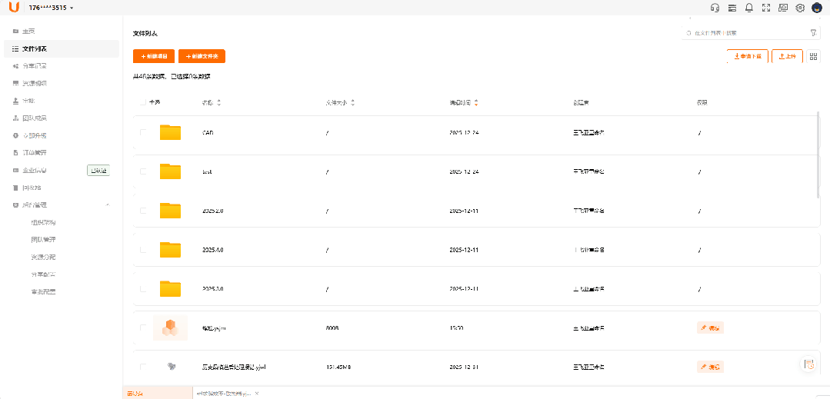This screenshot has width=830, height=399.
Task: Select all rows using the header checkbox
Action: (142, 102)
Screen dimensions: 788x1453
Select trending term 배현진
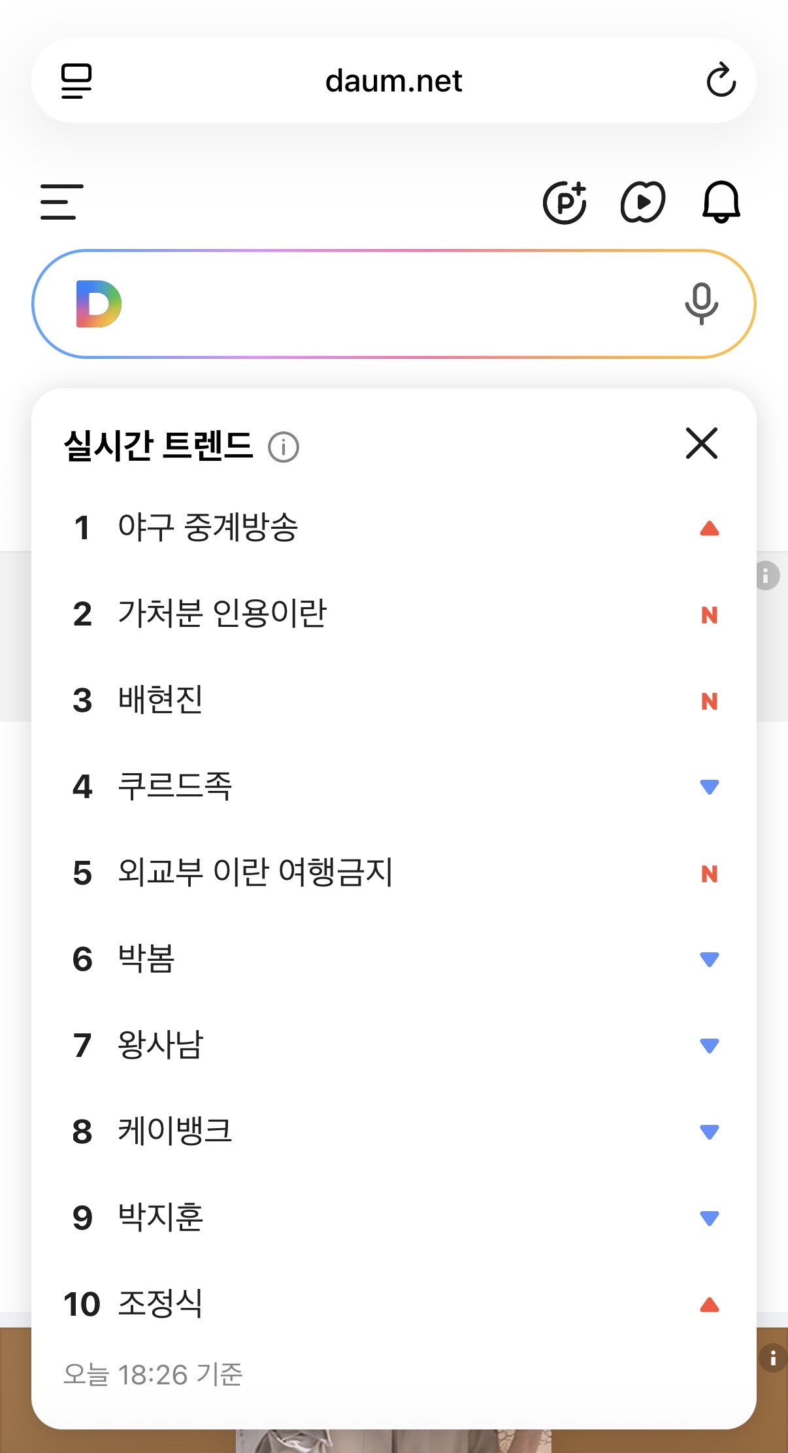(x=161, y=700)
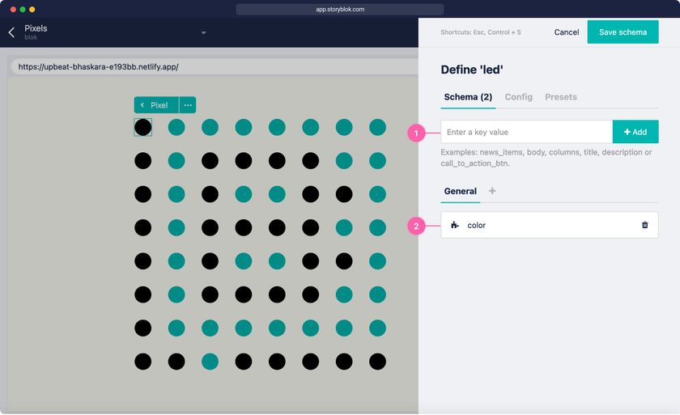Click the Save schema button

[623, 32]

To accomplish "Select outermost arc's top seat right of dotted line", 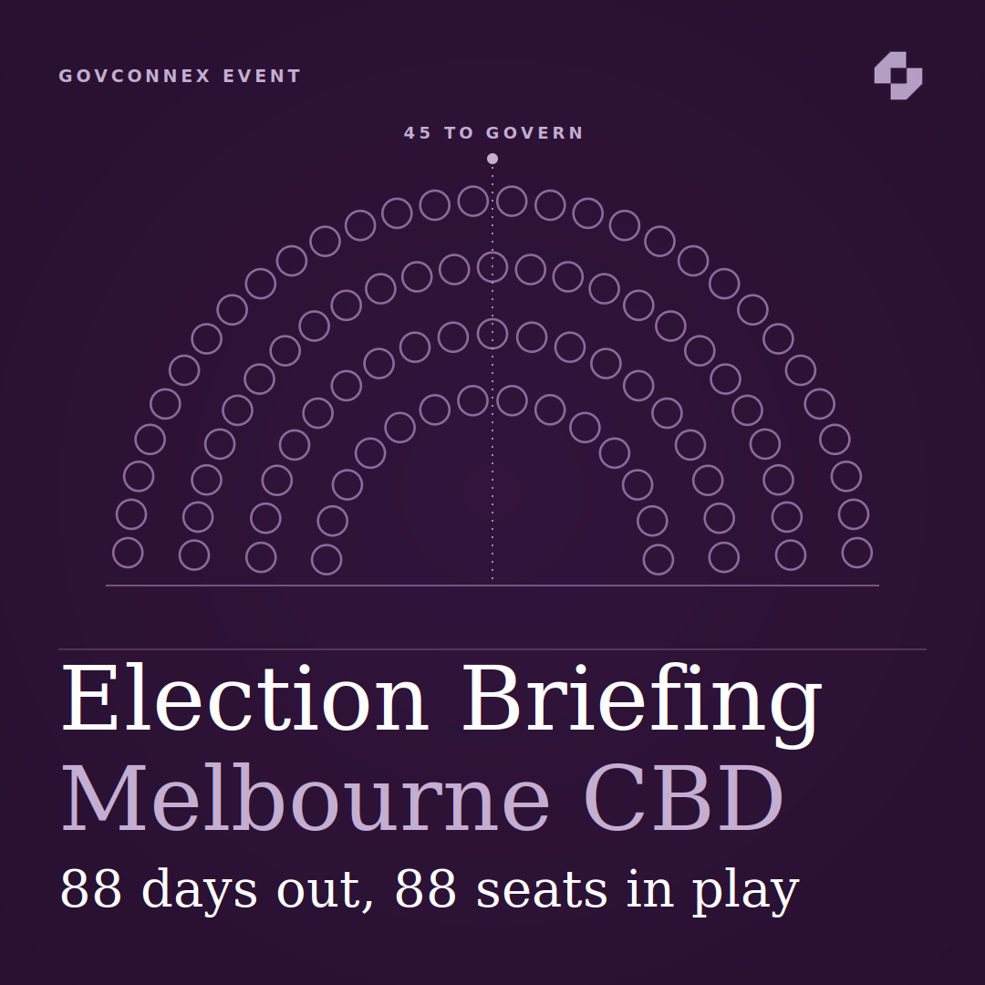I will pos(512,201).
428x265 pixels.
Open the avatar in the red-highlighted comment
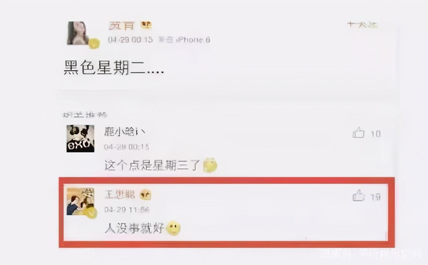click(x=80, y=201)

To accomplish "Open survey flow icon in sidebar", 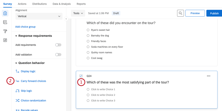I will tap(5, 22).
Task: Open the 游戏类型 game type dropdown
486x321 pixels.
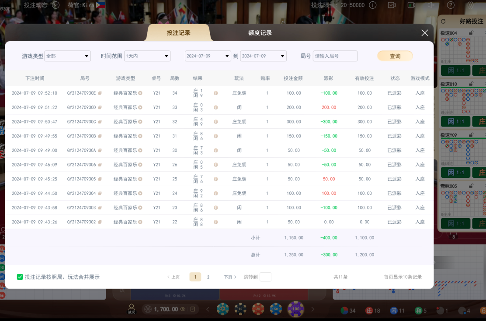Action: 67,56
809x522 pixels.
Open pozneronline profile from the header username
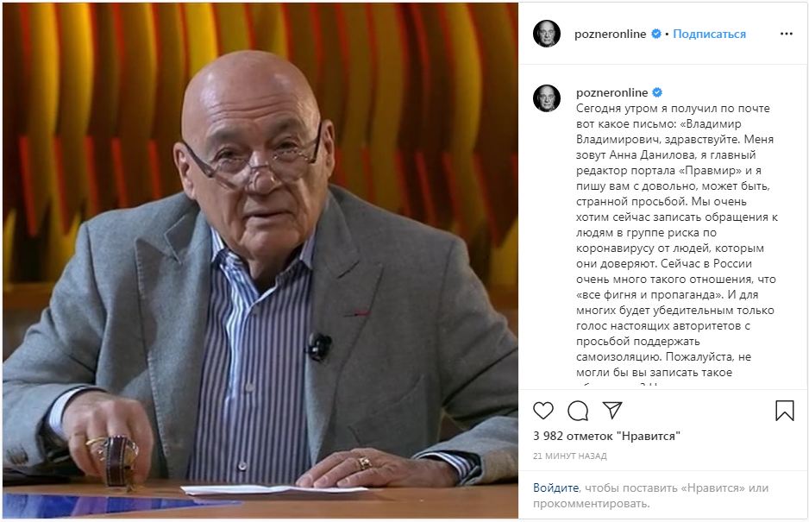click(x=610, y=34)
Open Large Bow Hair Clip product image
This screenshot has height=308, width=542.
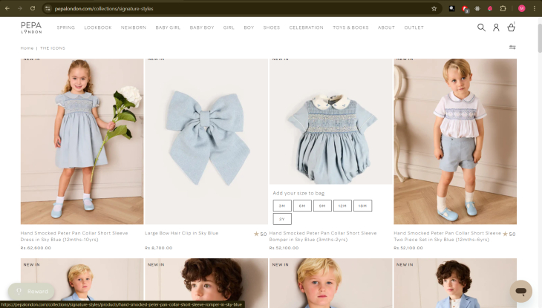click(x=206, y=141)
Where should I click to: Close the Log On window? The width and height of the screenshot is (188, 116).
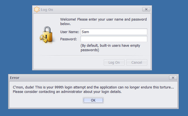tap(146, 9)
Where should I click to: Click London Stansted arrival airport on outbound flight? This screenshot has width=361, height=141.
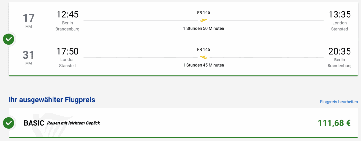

----

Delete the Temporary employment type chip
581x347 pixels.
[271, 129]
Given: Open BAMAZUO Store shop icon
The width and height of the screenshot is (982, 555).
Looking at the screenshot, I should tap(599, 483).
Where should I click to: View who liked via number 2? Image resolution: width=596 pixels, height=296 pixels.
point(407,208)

----

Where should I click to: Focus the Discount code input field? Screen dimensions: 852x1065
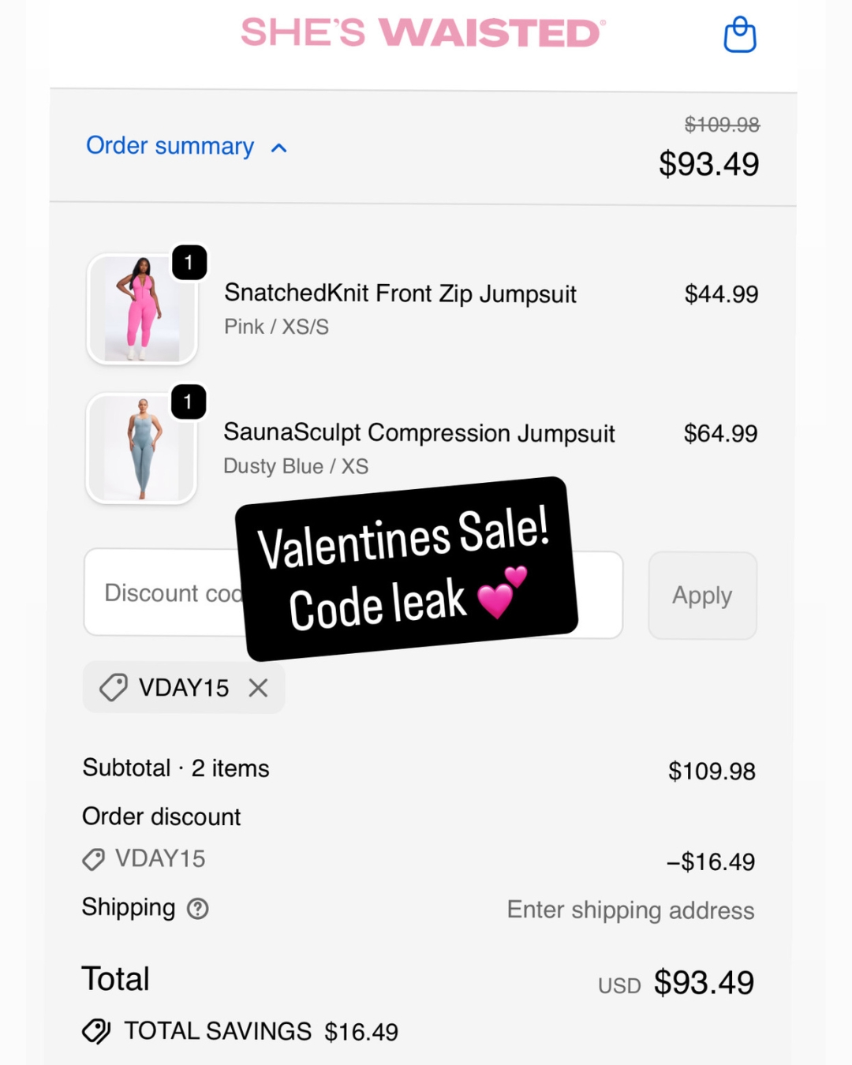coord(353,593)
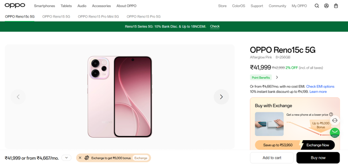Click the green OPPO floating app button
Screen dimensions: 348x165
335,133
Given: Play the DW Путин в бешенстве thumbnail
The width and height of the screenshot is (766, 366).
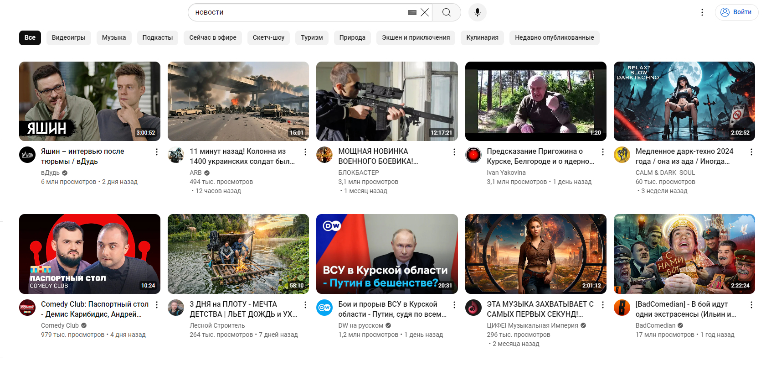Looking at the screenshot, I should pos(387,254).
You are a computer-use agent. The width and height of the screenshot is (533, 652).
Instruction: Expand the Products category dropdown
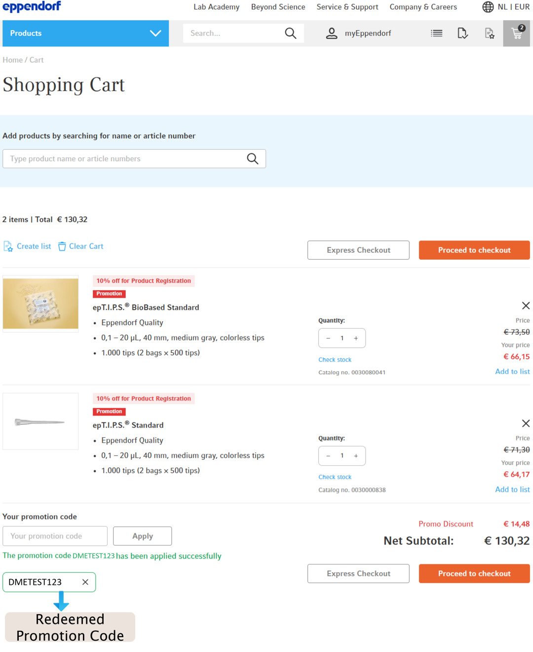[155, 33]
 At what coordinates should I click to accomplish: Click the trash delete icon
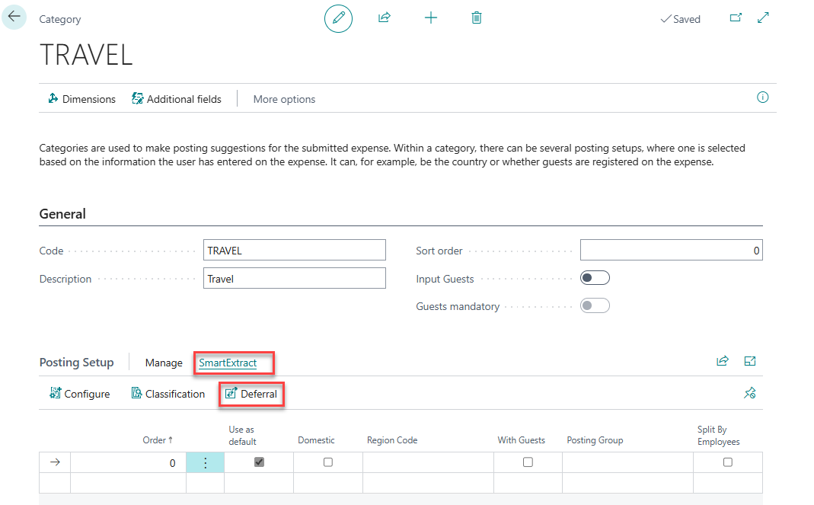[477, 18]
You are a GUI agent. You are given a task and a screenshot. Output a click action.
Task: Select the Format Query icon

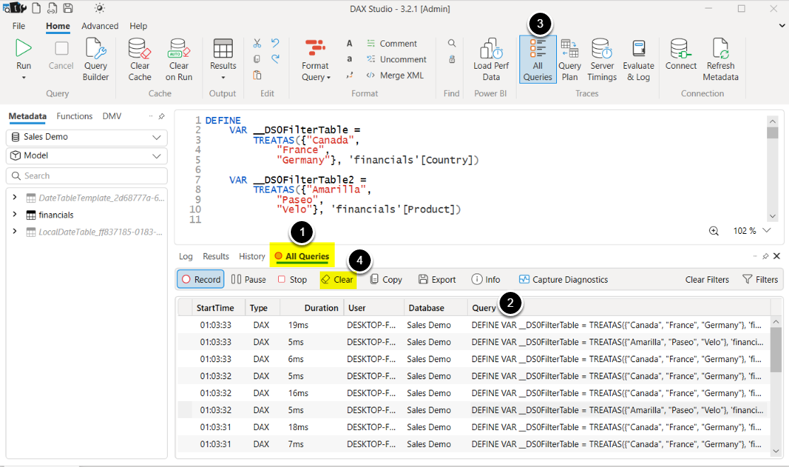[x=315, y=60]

----

In the material above, each line with the word "agent" should be copied.

You are a computer-use agent. The width and height of the screenshot is (533, 652).
You are a GUI agent. You are given a task and a screenshot. Output a click action.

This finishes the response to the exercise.